In the middle we saw Roberts doing a bit of everything- inspiring an elite art school’s all girl gang to take up Art seriously and question existing faiths and beliefs as the incredible Katherine Watson (Mona Lisa Smile). We saw Julia Roberts romance Tom Hanks, perhaps the ideal better half in the self-styled Hollywood credential of ‘America’s Sweethearts’ in Larry Crowne where she was once again the teacher but one with an endearing student in Hanks’ Crowne.
And before vanishing from 2010 to 2016, she had already shown her massive magnitude of talent and versatility in Confessions of a Dangerous Mind, The Mexican, Erin Brokovich and Valentine’s Day- indicating she could hold on to feminist subject driven narratives as brilliantly as she could flirt with Bradley Cooper in a romance saga that had several other A list stars of credibility, all the while denying the unfounded notion that ‘she prefers to star in big budget roles where she’s the hero’.

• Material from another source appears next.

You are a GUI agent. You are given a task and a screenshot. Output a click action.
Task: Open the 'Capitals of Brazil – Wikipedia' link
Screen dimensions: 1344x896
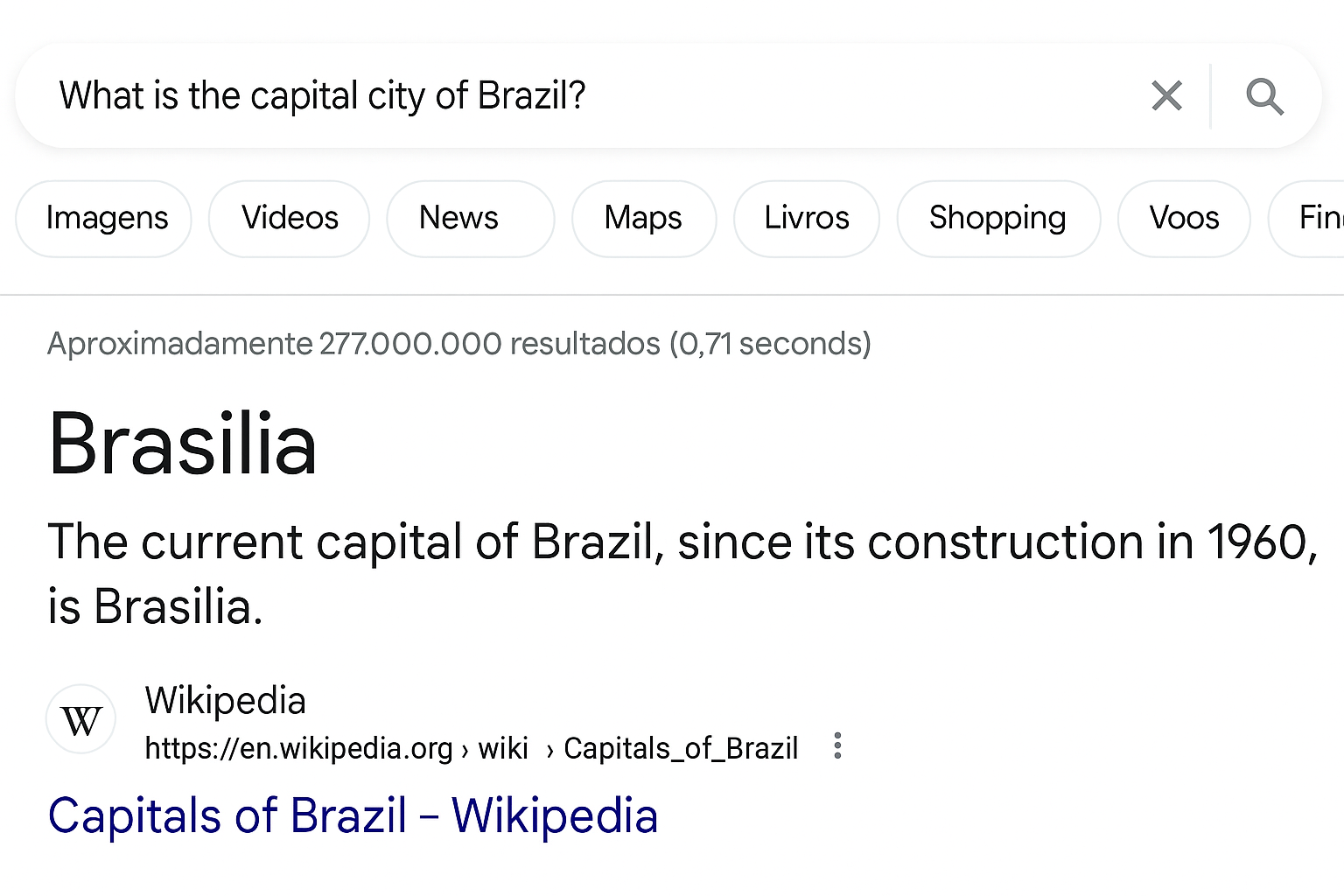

She’s turned 49, as of October 29, one shy of the glorious 50 but ever so silently minus any contemporary feeders on social media that often have a feel good factor about ‘preaching’. She doesn’t need that. Julia Roberts isn’t exactly competing to be a back-to-back Academy Award Winner. That she’s already won an Oscar doesn’t seem telling on her CV or persona, which is attuned to exacting more from her talents. Nor is she changing her approach in a gimmicky showbiz world to cater to a fan-base that’s moved to sensationalism as opposed to drawing on inspiration from meaningful storylines.
From earning $50,000 in her first outing in Mystic Pizza to reaffirming the common man’s faith in big Hollywood celebrity by virtue of asking friends, fans and admirers to donate $49 toward a not-for-profit organization that works toward Education and especially that of LGBT youth- this is Julia Roberts. She’s served ice creams at one point of time at Baskin Robbins to creaming fearlessly independent and meaningful roles in Erin Brokovich, delved in matters of emotional turmoils such as Closer, never shied away from wounding flawed societal perceptions through ventures like Stepmom and by dabbling in stories that seem as fairy tale romantic and believably sane albeit in today’s world through Notting Hill, given us a lot to think about.
And in doing so, thankfully, she hasn’t parted with that evergreen smile, something that electrifies her presence on the stage, making it so worthwhile as it comes to be lauded as ‘big screen’. Thank You Julia. We are sure there are more surprises to come!